In the next in our series on the Wars of the Roses, this article looks at the key battles in the early years of the war. It follows our introduction to the Wars of the Roses available here and our article on Edward III’s descendants and the causes of the Wars of the Roses available here.

The grand old Duke of York, he had 3,000 men, he marched them toward London in order to fight for his right to be King.

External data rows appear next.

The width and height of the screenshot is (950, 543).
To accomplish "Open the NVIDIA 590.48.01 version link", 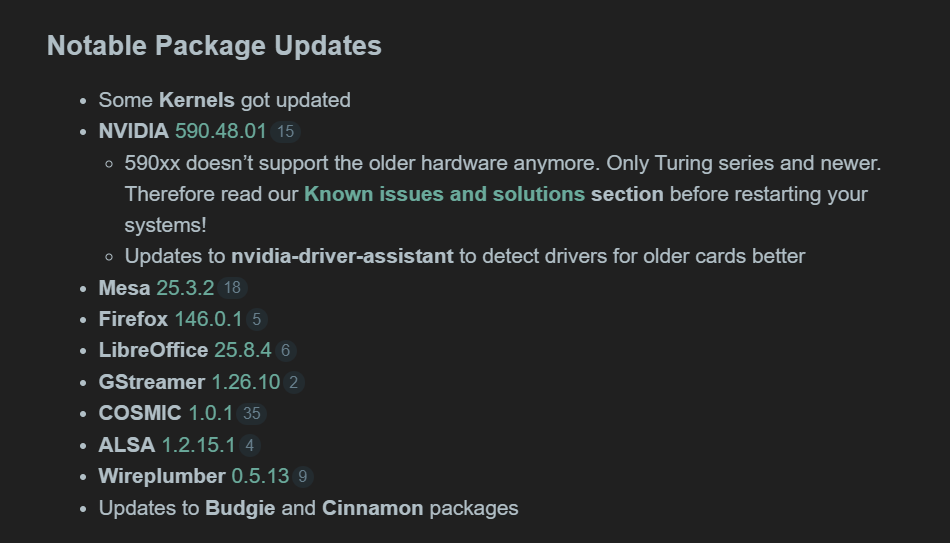I will pyautogui.click(x=220, y=131).
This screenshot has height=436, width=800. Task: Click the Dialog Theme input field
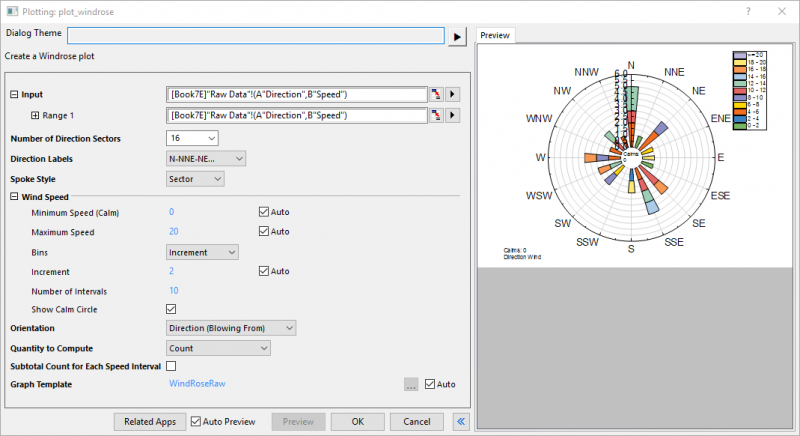click(255, 36)
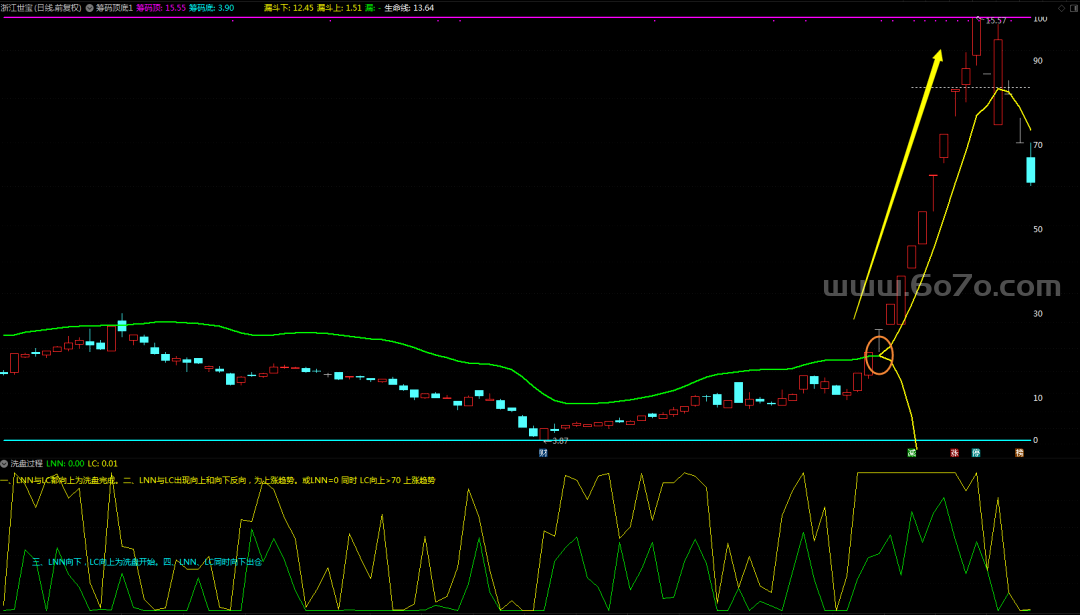Screen dimensions: 1080x615
Task: Click the LNN 0.00 indicator value
Action: 69,464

Richard Plantagenet had an unbroken male line all the way to Edward III and so assumed he was more entitled to rule England than the mad king and his infant son. On May 22, 1455 Richard, leading the Yorkist army, marched on London. King Henry VI, leading the Lancastrian force, marched to intercept it and halted at St. Albans thinking an ambush would be in his benefit. He was wrong; the Yorkists defeated the Lancaster force in 30 minutes. Henry was now a prisoner and his Queen and their son were in exile. This was the first battle of the Wars of the Roses; its brutality would set the stage for the war that changed the face of England and changed the way the nation fought. It was also the first battle where Richard Neville – the Earl of Warwick – put fear in the enemy. Warwick would go on to have a near perfect battle record - his presence was like a secret elixir spurring the Yorkists to victory. That alone must have helped break the Lancastrian spirit as it took them four years to rally an army and stage a counter-attack. The battle of Ludford Bridge left the Yorkist army desecrated and running into the night. Indeed, there was a full scale retreat in the morning led by Richard of York, who fled to Ireland. As you can imagine, the Earl of Warwick did not attend this battle. Could that be why the Yorkists deserted in the night and why the Lancasters walked away with victory?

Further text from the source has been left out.